Check each line of the listing for the word "heading" and give only the number of lines that have it.
Dataset records: Begin
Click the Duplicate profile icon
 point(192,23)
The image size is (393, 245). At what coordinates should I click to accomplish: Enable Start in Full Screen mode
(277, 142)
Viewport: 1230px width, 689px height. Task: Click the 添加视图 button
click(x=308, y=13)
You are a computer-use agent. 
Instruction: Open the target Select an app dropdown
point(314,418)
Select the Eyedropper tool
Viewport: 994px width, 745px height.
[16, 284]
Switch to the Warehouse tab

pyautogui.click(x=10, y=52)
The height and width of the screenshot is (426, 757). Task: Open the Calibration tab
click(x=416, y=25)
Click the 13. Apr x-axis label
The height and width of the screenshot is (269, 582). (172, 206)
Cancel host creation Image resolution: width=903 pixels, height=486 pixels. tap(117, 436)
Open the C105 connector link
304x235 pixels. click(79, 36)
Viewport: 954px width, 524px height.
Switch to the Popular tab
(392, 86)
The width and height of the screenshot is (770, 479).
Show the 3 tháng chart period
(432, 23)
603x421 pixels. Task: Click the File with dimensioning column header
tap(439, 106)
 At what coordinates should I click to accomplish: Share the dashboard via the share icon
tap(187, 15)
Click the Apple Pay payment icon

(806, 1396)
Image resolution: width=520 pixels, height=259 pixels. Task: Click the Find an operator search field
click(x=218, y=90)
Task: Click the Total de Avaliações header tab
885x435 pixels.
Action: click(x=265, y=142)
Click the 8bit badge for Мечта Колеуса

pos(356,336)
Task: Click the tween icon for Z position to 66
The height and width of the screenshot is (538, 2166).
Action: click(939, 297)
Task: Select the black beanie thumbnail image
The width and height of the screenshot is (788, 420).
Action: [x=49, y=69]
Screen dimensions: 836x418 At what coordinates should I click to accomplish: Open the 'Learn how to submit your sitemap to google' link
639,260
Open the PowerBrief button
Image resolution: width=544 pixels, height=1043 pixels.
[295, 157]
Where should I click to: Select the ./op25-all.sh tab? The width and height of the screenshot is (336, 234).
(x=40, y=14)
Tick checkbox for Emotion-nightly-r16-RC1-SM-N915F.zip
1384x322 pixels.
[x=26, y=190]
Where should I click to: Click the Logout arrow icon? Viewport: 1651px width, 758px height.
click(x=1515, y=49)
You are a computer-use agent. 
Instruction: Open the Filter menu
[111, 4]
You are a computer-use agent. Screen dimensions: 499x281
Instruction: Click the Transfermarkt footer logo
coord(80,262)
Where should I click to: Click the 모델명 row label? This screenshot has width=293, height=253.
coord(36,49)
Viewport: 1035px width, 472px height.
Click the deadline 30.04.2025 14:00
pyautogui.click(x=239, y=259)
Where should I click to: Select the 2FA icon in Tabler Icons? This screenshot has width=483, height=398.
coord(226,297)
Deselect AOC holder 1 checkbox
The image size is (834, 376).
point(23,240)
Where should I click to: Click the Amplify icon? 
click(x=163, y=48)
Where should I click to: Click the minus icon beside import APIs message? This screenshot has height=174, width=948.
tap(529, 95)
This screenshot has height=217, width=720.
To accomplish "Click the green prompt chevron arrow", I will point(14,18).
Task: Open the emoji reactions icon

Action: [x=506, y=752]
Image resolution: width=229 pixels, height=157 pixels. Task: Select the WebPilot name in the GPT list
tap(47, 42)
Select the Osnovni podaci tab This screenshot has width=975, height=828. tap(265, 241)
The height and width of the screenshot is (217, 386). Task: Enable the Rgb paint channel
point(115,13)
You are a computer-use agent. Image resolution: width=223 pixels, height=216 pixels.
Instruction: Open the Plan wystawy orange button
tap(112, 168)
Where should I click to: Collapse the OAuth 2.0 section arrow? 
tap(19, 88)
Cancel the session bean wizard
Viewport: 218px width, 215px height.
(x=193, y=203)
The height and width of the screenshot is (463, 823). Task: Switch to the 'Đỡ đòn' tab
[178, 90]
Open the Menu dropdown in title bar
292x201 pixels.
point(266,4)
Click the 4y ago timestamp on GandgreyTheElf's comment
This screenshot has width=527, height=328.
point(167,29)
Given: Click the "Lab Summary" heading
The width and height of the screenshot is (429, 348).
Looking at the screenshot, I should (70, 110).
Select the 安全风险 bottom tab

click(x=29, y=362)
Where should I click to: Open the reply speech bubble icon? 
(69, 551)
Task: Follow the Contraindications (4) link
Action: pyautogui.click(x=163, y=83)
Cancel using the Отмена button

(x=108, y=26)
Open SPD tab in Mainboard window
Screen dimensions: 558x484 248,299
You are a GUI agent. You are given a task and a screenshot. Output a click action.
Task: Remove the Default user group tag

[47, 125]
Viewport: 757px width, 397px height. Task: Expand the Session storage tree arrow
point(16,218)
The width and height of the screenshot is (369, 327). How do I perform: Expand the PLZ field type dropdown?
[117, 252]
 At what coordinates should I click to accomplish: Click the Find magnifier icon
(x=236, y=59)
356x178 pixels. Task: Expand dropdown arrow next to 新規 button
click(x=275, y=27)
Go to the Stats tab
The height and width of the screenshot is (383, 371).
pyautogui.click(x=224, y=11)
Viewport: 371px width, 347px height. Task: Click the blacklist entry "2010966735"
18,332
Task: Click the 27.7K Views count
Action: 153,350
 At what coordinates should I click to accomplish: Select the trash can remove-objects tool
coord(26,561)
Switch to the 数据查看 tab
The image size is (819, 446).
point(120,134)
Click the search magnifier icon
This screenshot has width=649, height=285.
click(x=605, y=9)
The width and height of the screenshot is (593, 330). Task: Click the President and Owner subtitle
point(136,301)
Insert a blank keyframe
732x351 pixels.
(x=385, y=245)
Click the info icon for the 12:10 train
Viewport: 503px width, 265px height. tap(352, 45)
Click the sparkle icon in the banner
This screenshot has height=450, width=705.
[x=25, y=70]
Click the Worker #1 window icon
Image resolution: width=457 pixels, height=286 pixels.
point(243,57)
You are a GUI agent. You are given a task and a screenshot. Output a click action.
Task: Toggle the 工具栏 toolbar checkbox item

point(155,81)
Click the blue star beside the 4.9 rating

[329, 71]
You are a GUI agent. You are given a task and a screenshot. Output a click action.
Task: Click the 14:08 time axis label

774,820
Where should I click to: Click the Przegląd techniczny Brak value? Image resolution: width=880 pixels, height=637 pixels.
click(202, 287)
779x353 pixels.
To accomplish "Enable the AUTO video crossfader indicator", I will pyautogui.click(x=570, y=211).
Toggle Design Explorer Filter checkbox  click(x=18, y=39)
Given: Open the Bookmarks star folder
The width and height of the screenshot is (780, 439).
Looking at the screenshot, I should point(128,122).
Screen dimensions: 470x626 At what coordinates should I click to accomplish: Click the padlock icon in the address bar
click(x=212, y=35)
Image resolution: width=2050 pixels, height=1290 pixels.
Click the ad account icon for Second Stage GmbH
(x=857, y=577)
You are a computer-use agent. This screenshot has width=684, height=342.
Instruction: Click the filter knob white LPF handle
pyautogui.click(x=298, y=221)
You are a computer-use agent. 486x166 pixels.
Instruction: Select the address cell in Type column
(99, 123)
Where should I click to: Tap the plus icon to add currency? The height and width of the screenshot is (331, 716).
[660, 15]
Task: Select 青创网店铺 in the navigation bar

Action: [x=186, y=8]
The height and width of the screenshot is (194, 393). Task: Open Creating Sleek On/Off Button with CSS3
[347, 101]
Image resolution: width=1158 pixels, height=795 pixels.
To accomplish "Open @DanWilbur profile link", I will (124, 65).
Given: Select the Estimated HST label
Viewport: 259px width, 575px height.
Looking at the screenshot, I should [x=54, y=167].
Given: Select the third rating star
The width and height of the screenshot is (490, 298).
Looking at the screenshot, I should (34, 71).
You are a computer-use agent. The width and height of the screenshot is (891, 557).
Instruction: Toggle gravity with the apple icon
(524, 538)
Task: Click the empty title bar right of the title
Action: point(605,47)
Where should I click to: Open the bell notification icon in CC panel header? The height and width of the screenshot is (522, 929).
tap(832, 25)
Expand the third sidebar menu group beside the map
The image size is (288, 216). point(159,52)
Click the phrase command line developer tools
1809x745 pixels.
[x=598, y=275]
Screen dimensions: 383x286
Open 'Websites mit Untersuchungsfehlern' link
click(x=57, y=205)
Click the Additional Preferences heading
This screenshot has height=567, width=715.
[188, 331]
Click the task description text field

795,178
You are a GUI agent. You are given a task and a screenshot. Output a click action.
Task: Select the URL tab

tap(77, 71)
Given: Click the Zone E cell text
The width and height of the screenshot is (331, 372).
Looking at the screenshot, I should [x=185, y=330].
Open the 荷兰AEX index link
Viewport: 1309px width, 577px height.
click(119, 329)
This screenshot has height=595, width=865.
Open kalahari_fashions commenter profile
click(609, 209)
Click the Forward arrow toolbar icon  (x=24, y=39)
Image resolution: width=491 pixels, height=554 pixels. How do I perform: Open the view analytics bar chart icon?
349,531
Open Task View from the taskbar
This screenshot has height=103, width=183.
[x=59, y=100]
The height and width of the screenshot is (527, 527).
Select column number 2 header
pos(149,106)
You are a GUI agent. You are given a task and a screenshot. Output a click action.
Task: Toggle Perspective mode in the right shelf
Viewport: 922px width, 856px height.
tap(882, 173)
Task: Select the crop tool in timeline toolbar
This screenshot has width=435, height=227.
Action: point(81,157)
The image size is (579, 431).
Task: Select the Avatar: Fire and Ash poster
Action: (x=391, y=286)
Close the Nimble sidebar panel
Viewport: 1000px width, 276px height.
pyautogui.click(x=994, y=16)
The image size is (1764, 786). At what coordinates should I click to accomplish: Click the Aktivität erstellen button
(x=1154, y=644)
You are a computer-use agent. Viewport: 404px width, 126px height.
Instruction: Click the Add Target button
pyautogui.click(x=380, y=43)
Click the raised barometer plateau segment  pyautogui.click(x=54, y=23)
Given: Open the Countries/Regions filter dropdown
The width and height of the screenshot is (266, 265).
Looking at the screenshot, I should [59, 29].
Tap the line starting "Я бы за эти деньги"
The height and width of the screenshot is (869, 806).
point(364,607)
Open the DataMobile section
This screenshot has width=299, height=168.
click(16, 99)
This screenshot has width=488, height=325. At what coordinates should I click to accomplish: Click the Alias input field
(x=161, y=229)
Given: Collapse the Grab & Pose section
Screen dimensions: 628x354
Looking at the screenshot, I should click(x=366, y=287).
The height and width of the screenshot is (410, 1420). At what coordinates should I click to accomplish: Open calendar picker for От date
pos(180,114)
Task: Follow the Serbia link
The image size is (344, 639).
Dataset records: End
■ Solution to this exercise: 2